W started filling out the D paperwork again. It was in response to her getting upset that we aren’t staying together or sharing a rental car this upcoming weekend. Basically, she was throwing a fit. I know her plan was to have the paperwork filled out by 2/10. That didn’t happen so who knows.
When W was filling out the paperwork, it was in the dining room while D18 was doing her homework and I was making dinner. She kept making comments to get a reaction, but I didn’t bite. Both times she’s filled them out it was right in front of D18. D18 is great about ignoring things, but I worry about what she may be keeping in. I check with her about how she’s feeling with everything every few days and she says she’s fine but can’t wait until she's off to college and doesn't have to play mom for D5 on top of juggling school, sports, work, friends, etc. It feels like she’s just holding in her emotions until she doesn’t have to deal with this anymore. Not sure if that’s healthy or not, but I’ve been talking with my IC about how to help her with that.
One new change from the parenting plan compared to the one W filled out previously is that she changed it to 50/50, but wants D5 for all bdays, Christmas and “adoption day” (we celebrate the day we finalized our adoption). I’m glad it’s more reasonable than the first attempt, but that’s still not going to work for me. And her actions this morning made me wonder if I should be pushing for a larger portion of custody.
W went out last night and did not come home. Whatever, I’m used to that now. But today I had to be at work at 5 and earlier in the week I made arrangements for D5 to be watched in case W wasn’t able to. W got offended at the suggestion she wouldn’t be able to watch D5 and said something like “She’s my kid, I am capable of taking care of her.” This was several days ago. I assumed this meant she would be home by the time I left for work, but she wasn’t. Instead, D18 is stuck watching her and was never asked to. D18 and I talked about it last night, anticipating W not coming home, but it’s still incredibly frustrating. W has always been a great mom until the past 8 months, but her actions make me question whether she actually is capable of taking care of D5. D5 complains or cries to me almost daily about W not spending time with her or not being around.

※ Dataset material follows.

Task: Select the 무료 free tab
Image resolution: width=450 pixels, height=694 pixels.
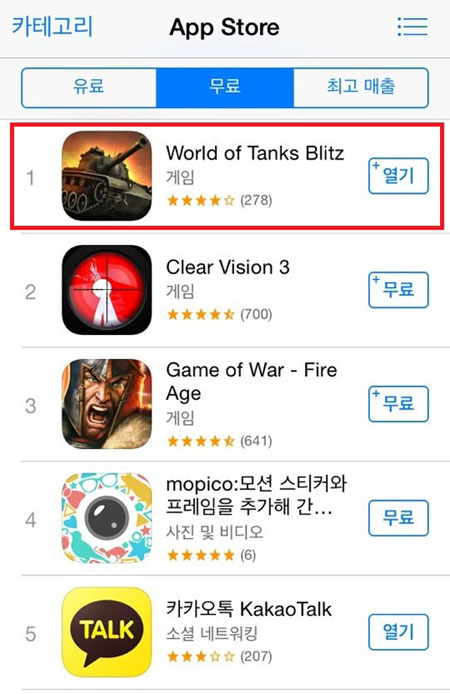Action: 225,87
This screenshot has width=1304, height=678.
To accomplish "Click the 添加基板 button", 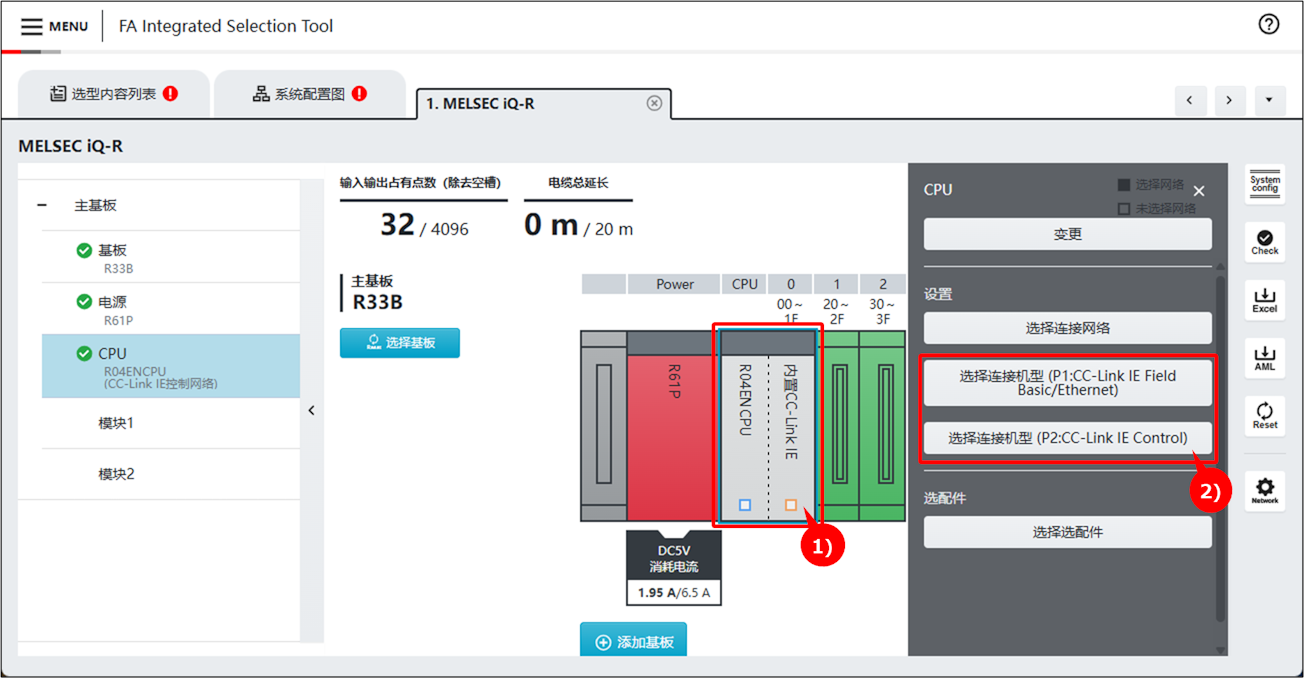I will pyautogui.click(x=633, y=642).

If W’s current mental state continues post-D, I do not want this woman caring for my child.
I’m not sure if anyone else has been in the same boat. If so, did your exW snap out of her bad parenting post-D, or continue a downward spiral? Should someone dealing with depression and everything else my W is going through right now be granted 50/50 custody? The advice I’ve received from a few people is to push for what I want, not what I think is fair. I’ll talk with my L about this also, but I’m just curious what others may have experienced.

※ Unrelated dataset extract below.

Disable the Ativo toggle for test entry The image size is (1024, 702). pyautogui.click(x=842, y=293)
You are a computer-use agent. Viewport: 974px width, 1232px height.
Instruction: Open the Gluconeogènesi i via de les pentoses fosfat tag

On a more positive note, still GALing the best I can. Last weekend I took D5 to ride her bike across a local bridge and we went to a Daddy Daughter dance with D7 and had a lot of fun. Ran into some people I hadn’t seen in a long time. I got some new clothes which is always nice. I went out with a buddy to watch another friend’s band play. Slacked on reading this week but planning on reading a bunch today. Finished week 9 of my half marathon prep. Probably time to actually sign up for a race. I tweaked something in my knee yesterday, I think from not stretching after my run. I hope it heals up quick. I’m getting ready to have a blast at D18’s tournament next weekend. Still not sure if she’ll be healthy enough to play, but I am going either way. W is worried about how awkward it’ll be, but I’m choosing to embrace the awkwardness. I hope everyone had a great week!